Full terms and conditions are available [HERE]
One thing to be aware of... None of the data will be perfect. We have a ton of QA and verification against official sources, but if you’ve ever seen the play-by-play feeds from those, you’ll understand that data collection is HARD. We’re just the ones that are honest about how hard it is and acknowledge that there are imperfections up front.
On the other hand, we also care about getting every detail as correct as possible, so if you find things that are wrong, please send emails to firstname.lastname@example.org and we’ll fix it.
Call To Action
One of the difficulties in doing the Lionel Messi Data Biography was procuring the old video of Messi’s early career. We tried to get in touch with Barcelona, who suggested we contact La Liga. We contacted La Liga, who told us they no longer had video available of those old matches because they had changed video and media companies multiple times in the intervening 14 years. That… was going to be a problem.
The internet archive contained some of these oldies, but not nearly enough to fill in the early data set.
Somehow, former employee Pablo Rodriguez found a Barcelona video otaku who agreed to give us the videos we needed as part of the project, or the earliest seasons would have been dead in the water. A minor Messi miracle, in a career full of them.
With Brady, we are set for video back to the 2016 season and after that, we could use some help.
Hello, NFL. Would you like to help us?
Given the challenges of creating tracking data, we strongly prefer to work off all-22, so if any of you kind souls have complete seasons of old Brady games - especially on all-22 - and would like to contribute those to our project, please get in touch. (My email is at the bottom.) We will not share these videos with anyone, we simply need them to create data that we will then release to the public, entirely for free.

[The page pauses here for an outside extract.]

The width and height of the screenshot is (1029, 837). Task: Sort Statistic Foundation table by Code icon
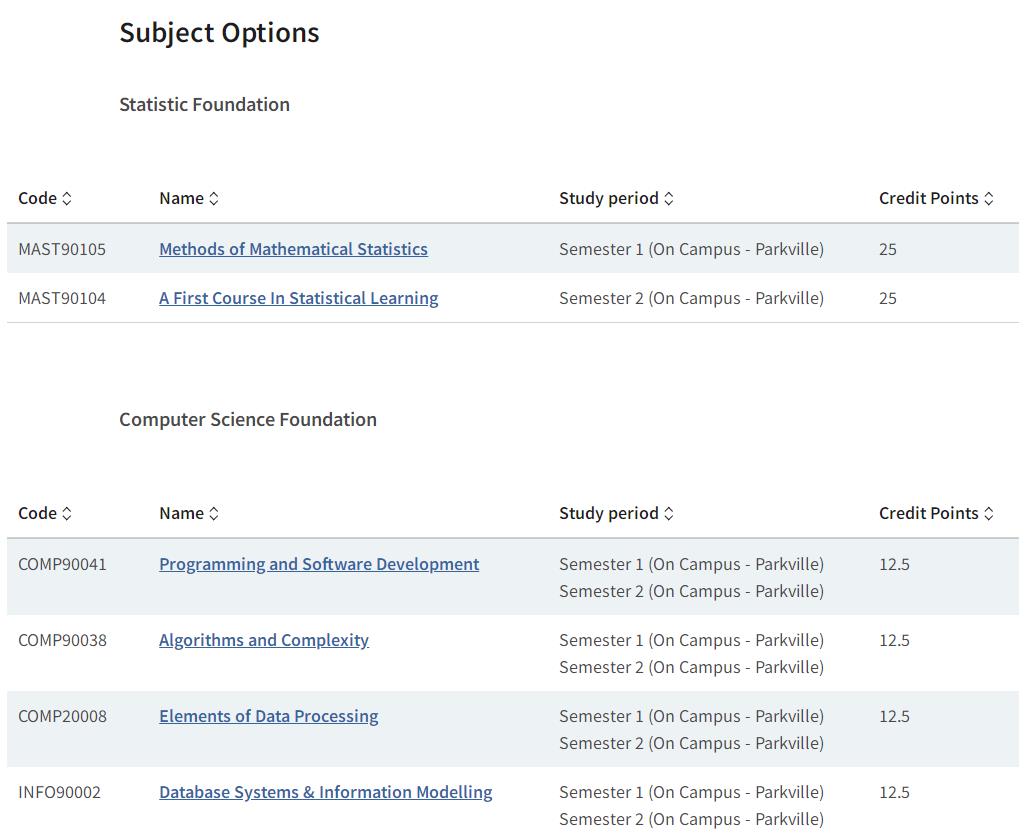pyautogui.click(x=67, y=198)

The other huge challenge will be finding video for Brady’s ‘98 and ‘99 Michigan seasons. If you know someone who can help us out with the Maize and Blue historic video, again please get in touch. We do have the ability to create data off of old video formats (we did this back to 1996 for UEFA, and even earlier for our soccer Icons series) and will do so regularly for this project if we get the video sources, even if it’s a painful process. This is another feather in the cap for our outstanding collection team.
So yeah, free NFL data. A hugely ambitious project. And the greatest QB of all time.
Please enjoy and use the hashtag #TB12DB whenever you post stuff on social media, so that others can easily find and surface your work.
All the best,
*So technically Brady was on that 1997 Michigan team that won a national championship. He didn’t really do anything that year (12-15 for 103 yards), but it’s listed in Wikipedia and I was amused enough to include it.